• [Given exercise] Reproduce the Olena Tregub profile below verbatim, keeping every line, heading, and character unchanged.

- Born: 15 September 1982 Kyiv, Ukraine
- Occupations: Civil Society Leader, Executive Director and Secretary General of NAKO
- Website: https://nako.org.ua/en

= Olena Tregub =

Ukrainian defence anti-corruption leader

Olena Tregub (Ukrainian: Олена Трегуб; born 15 September 1982) is a Ukrainian civil society leader, anti-corruption advocate, and expert on defense reform, international relations, and sanctions policy. She is known for her work in promoting transparency, good governance, and accountability in Ukraine's defense and security sectors. As a government official, she was responsible for international aid management in Ukraine.

In 2019, Tregub co-founded the Independent Defense Anti-Corruption Commission (NAKO), a non-governmental organization dedicated to reducing corruption in areas critical to Ukraine's national security.

== Early career and education ==
Olena Tregub studied at the National University of Kyiv-Mohyla Academy, graduating with a Bachelors in Political Science. At postgraduate level she studied at the Central European University in Budapest, and the Fletcher School of Law and Diplomacy at Tufts University, specialising in international relations and public policy. She began her career in journalism and international relations, providing insights into the political and economic landscape of Ukraine.

In the U.S., Olena held multiple roles including adjunct professor of political science at Adelphi University, media liaison at the U.N. in New York, and U.S.-based correspondent for the Ukrainian News Agency and the Kyiv Post.

Tregub co-founded an educational consulting group offering professional internship and study abroad programs for young North Americans in the Central and Eastern European region (Global Education Leadership). She also served as a columnist for the Kyiv Post and a researcher on Ukraine for the New York Times. Her writings on Ukrainian domestic and international politics have been featured in various European and American media outlets.

• [Given entries]
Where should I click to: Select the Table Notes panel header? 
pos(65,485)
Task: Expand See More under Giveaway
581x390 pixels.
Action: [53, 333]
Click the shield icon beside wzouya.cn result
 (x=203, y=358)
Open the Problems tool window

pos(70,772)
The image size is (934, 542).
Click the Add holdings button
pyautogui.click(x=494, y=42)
...
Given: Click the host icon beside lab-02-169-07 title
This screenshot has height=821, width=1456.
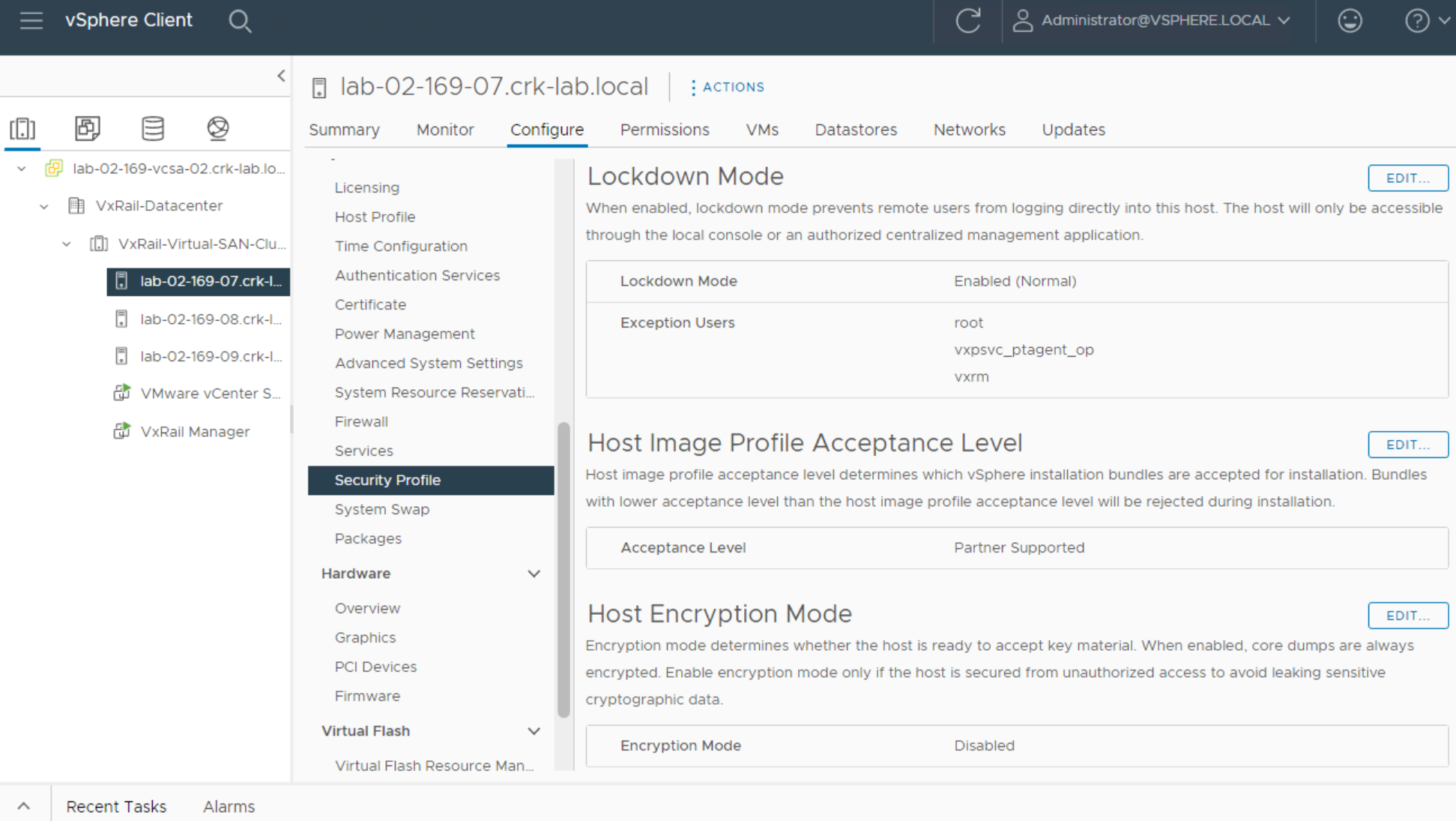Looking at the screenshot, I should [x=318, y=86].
--
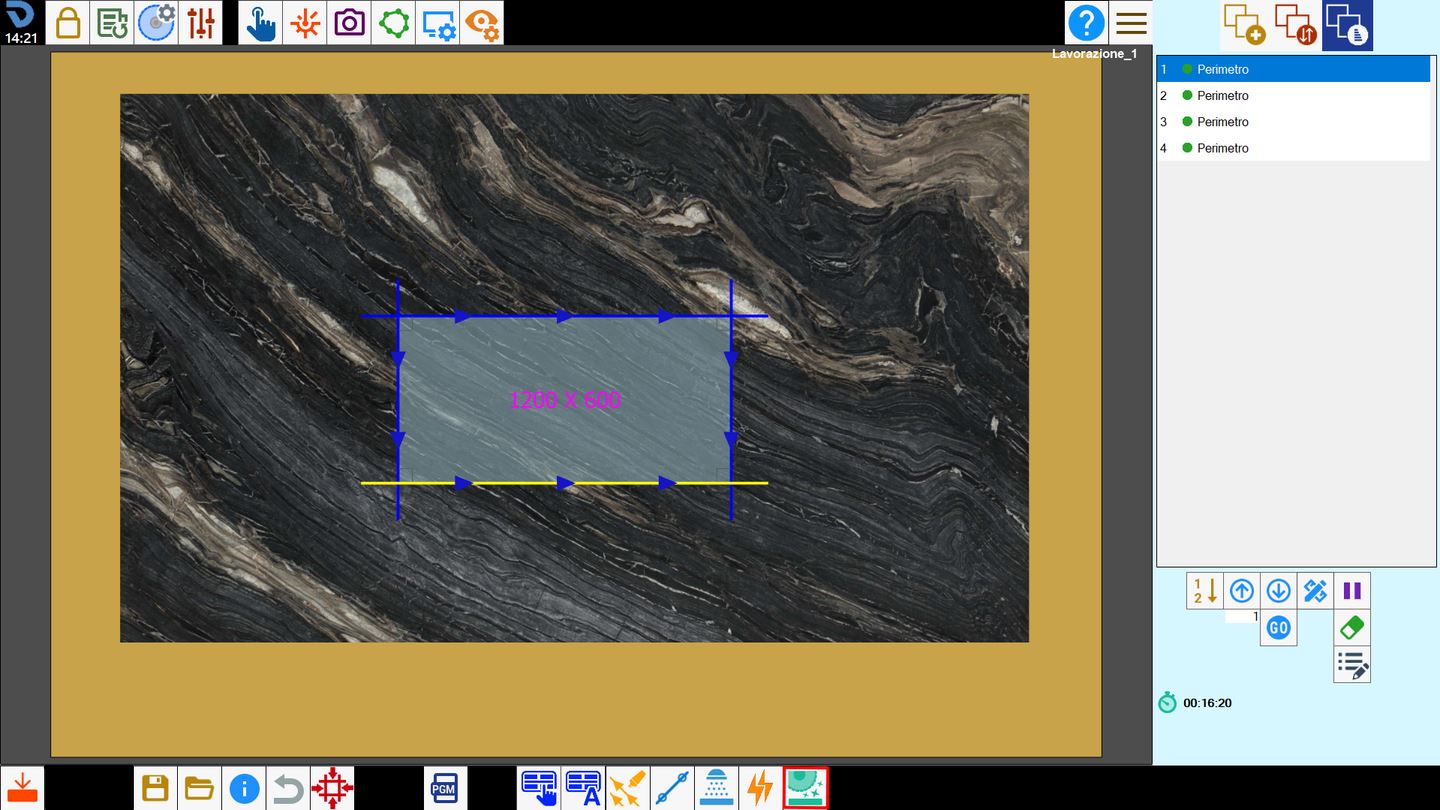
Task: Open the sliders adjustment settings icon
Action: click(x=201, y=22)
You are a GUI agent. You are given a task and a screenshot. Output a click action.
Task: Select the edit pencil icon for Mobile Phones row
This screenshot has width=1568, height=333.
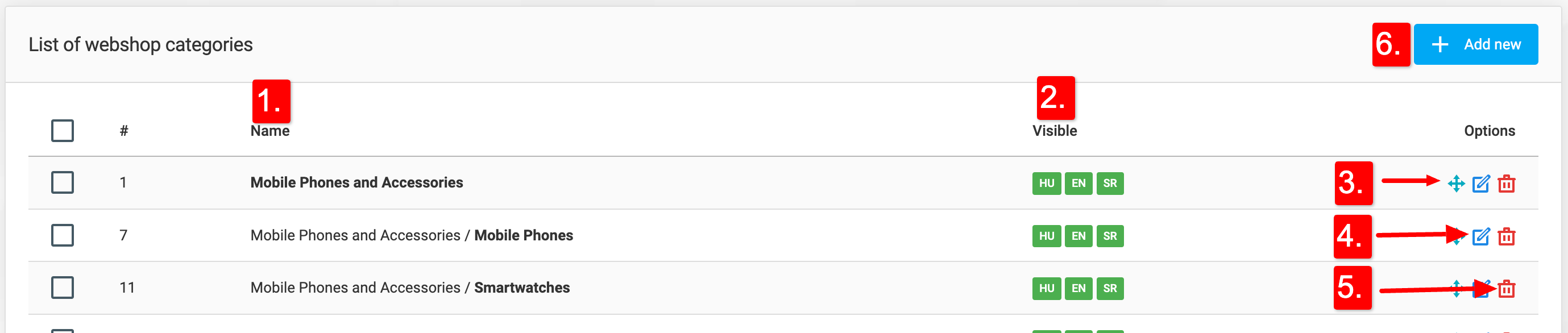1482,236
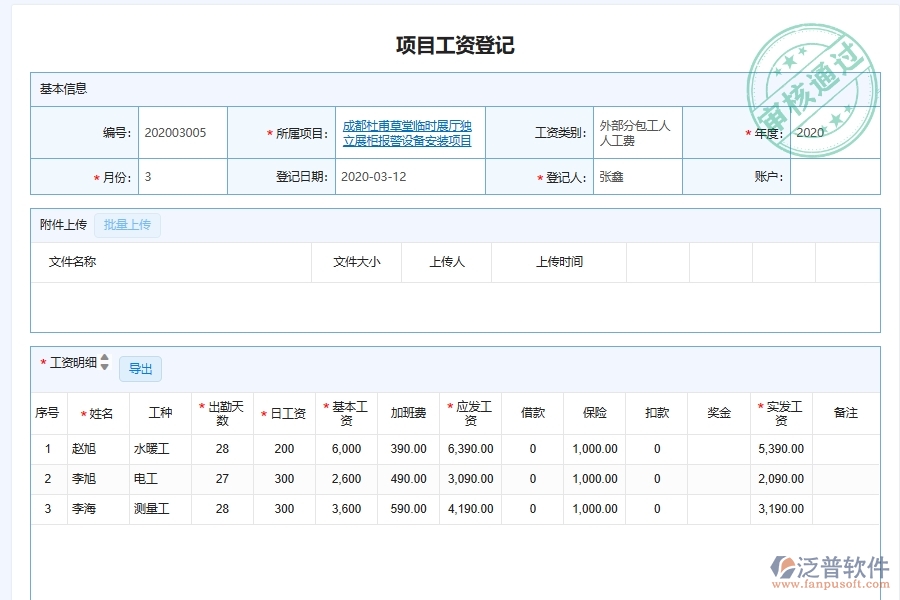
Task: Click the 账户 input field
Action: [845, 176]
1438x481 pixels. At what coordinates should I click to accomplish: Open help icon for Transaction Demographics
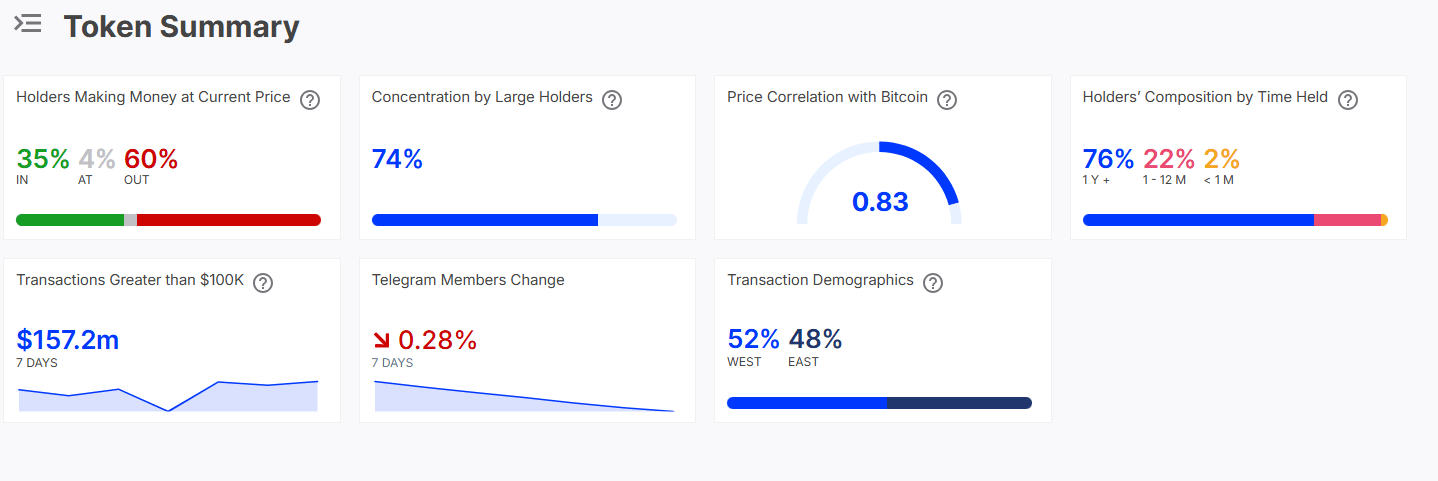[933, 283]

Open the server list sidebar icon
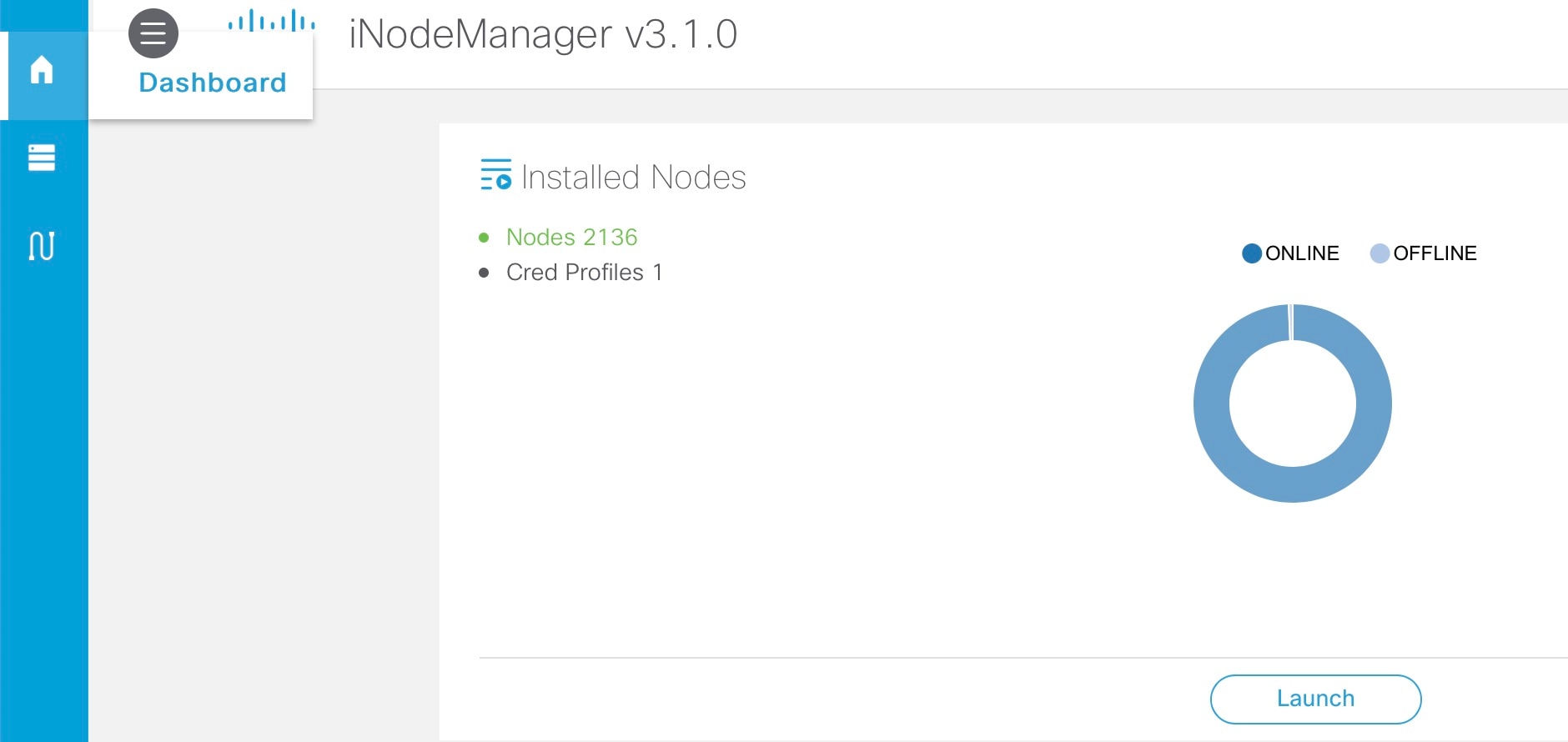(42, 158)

• [Final result]
- Born: 15 September 1982 Kyiv, Ukraine
- Occupations: Civil Society Leader, Executive Director and Secretary General of NAKO
- Website: https://nako.org.ua/en

= Olena Tregub =

Ukrainian defence anti-corruption leader

Olena Tregub (Ukrainian: Олена Трегуб; born 15 September 1982) is a Ukrainian civil society leader, anti-corruption advocate, and expert on defense reform, international relations, and sanctions policy. She is known for her work in promoting transparency, good governance, and accountability in Ukraine's defense and security sectors. As a government official, she was responsible for international aid management in Ukraine.

In 2019, Tregub co-founded the Independent Defense Anti-Corruption Commission (NAKO), a non-governmental organization dedicated to reducing corruption in areas critical to Ukraine's national security.

== Early career and education ==
Olena Tregub studied at the National University of Kyiv-Mohyla Academy, graduating with a Bachelors in Political Science. At postgraduate level she studied at the Central European University in Budapest, and the Fletcher School of Law and Diplomacy at Tufts University, specialising in international relations and public policy. She began her career in journalism and international relations, providing insights into the political and economic landscape of Ukraine.

In the U.S., Olena held multiple roles including adjunct professor of political science at Adelphi University, media liaison at the U.N. in New York, and U.S.-based correspondent for the Ukrainian News Agency and the Kyiv Post.

Tregub co-founded an educational consulting group offering professional internship and study abroad programs for young North Americans in the Central and Eastern European region (Global Education Leadership). She also served as a columnist for the Kyiv Post and a researcher on Ukraine for the New York Times. Her writings on Ukrainian domestic and international politics have been featured in various European and American media outlets.